Metadata-Version: 2.1
Name: ml-dataloader
Version: 0.2.8
Summary: UNKNOWN
Home-page: https://github.com/ericxsun/ml-dataloader.git
License: UNKNOWN
Keywords: machine learning,deep learning,neural network,data processing
Platform: UNKNOWN
Description-Content-Type: text/markdown
Provides-Extra: all

ml-dataloader
=============

**ml-dataloader** is an **efficient** and **flexible** data loading
pipeline for deep learning, written in pure Python.

Install
-------

``pip install ml-dataloader``

Examples (similar to Pytorch-dataloader)
----------------------------------------

-  suppose data store in python list

.. code:: python

   from dataloader.dataset import Dataset
   from dataloader.dataloader import DataLoader
   from dataloader.util.data_kind import DataKind

   data = list(range(10))
   kind = DataKind.MEM_SEQ
   dataset = Dataset(data, kind)

   dl = DataLoader(dataset, batch_size=2, shuffle=False)
   for batch in dl:
       print(batch)

   # tf.Tensor([0 1], shape=(2,), dtype=int32)
   # tf.Tensor([2 3], shape=(2,), dtype=int32)
   # tf.Tensor([4 5], shape=(2,), dtype=int32)
   # tf.Tensor([6 7], shape=(2,), dtype=int32)
   # tf.Tensor([8 9], shape=(2,), dtype=int32)

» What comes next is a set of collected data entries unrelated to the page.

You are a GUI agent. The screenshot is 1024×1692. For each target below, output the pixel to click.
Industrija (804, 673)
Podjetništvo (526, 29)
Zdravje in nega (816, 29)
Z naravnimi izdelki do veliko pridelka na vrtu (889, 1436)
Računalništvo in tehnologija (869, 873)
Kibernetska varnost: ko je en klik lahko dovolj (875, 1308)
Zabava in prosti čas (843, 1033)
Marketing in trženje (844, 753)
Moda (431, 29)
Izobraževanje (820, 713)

-  suppose ``train.tsv`` storing the data

.. code:: python

   from dataloader.dataset import Dataset
   from dataloader.dataloader import DataLoader
   from dataloader.util.data_kind import DataKind

   filename = 'train.tsv'
   kind = DataKind.FILE
   dataset = Dataset(filename, kind)

   dl = DataLoader(dataset, batch_size=2, shuffle=True)
   for batch in dl:
       print(batch)

**NOTES**:

-  if transform is slow, the dataloader will be stuck while num_workers
   > 0

Examples with Pipeline (similar to Tensorpack-dataflow)
-------------------------------------------------------

-  suppose data store in python list

.. code:: python

   from dataloader.pipeline.dataset import Dataset
   from dataloader.pipeline.dataloader import DataLoader
   from dataloader.pipeline.processor import MapDataProcessKind
   from dataloader.util.data_kind import DataKind

   data = list(range(10))
   kind = DataKind.MEM_SEQ
   dataset = Dataset(data, kind)

   dl = DataLoader(dataset, batch_size=2, shuffle=False, processor_kind=MapDataProcessKind.NORMAL)
   for batch in dl:
       print(batch)

   # tf.Tensor([0 1], shape=(2,), dtype=int32)
   # tf.Tensor([2 3], shape=(2,), dtype=int32)
   # tf.Tensor([4 5], shape=(2,), dtype=int32)
   # tf.Tensor([6 7], shape=(2,), dtype=int32)
   # tf.Tensor([8 9], shape=(2,), dtype=int32)

-  suppose ``train.tsv`` storing the data

.. code:: python

   from dataloader.pipeline.dataset import Dataset
   from dataloader.pipeline.dataloader import DataLoader
   from dataloader.pipeline.processor import MapDataProcessKind
   from dataloader.util.data_kind import DataKind

   filename = 'train.tsv'
   kind = DataKind.FILE
   dataset = Dataset(filename, kind)

   dl = DataLoader(dataset, batch_size=2, shuffle=True, processor_kind=MapDataProcessKind.MULTI_PROCESS, num_procs=20)
   for batch in dl:
       print(batch)

**NOTES**:

1. the fully supported parameters, pls ref to
   `DataLoader <https://github.com/ericxsun/ml-dataloader/blob/main/dataloader/dataloader.py>`__
   definition
2. with
   `MultiThreadMapData/MultiProcessMapDataZMQ <https://github.com/ericxsun/ml-dataloader/blob/main/dataloader/pipeline/processor.py>`__,
   the order won’t be kept as defined in dataset
3. in order to keep order as defined in ``Dataset``,
   `MapData <https://github.com/ericxsun/ml-dataloader/blob/main/dataloader/pipeline/processor.py>`__
   can be used, but it could be slow compare with MultiThreadMapData and
   MultiProcessMapDataZMQ. Another way, process the data with
   `pool_transform <https://github.com/ericxsun/ml-dataloader/blob/main/dataloader/transform/misc.py>`__,
   then pass the processed data as ``DataKind.MEM_SEQ`` kind into
   ``Dataset``, i.e.,
   ``dataset = Dataset(processed, DataKind.MEM_SEQ)``, and avoid using
   ``MultiThreadMapData/MultiProcessMapDataZMQ``

Refs:
-----

-  `pytorch-data <https://github.com/pytorch/pytorch/tree/master/torch/utils/data>`__
-  `MONAI <https://github.com/Project-MONAI/MONAI>`__
-  `tensorpack-dataflow <https://github.com/tensorpack/dataflow>`__
-  `performance-tuning <https://github.com/tensorpack/tensorpack/blob/master/docs/tutorial/performance-tuning.md>`__
-  `tensorpack-benchmark <https://github.com/tensorpack/benchmarks/blob/master/ResNet-Horovod/imagenet-resnet-horovod.py>`__

FAQ
---

1 出现
``[__NSPlaceholderDate initialize] may have been in progress in another thread when fork()``
如何解决?

通常只在 Mac 上出现, ``export OBJC_DISABLE_INITIALIZE_FORK_SAFETY=YES``
即可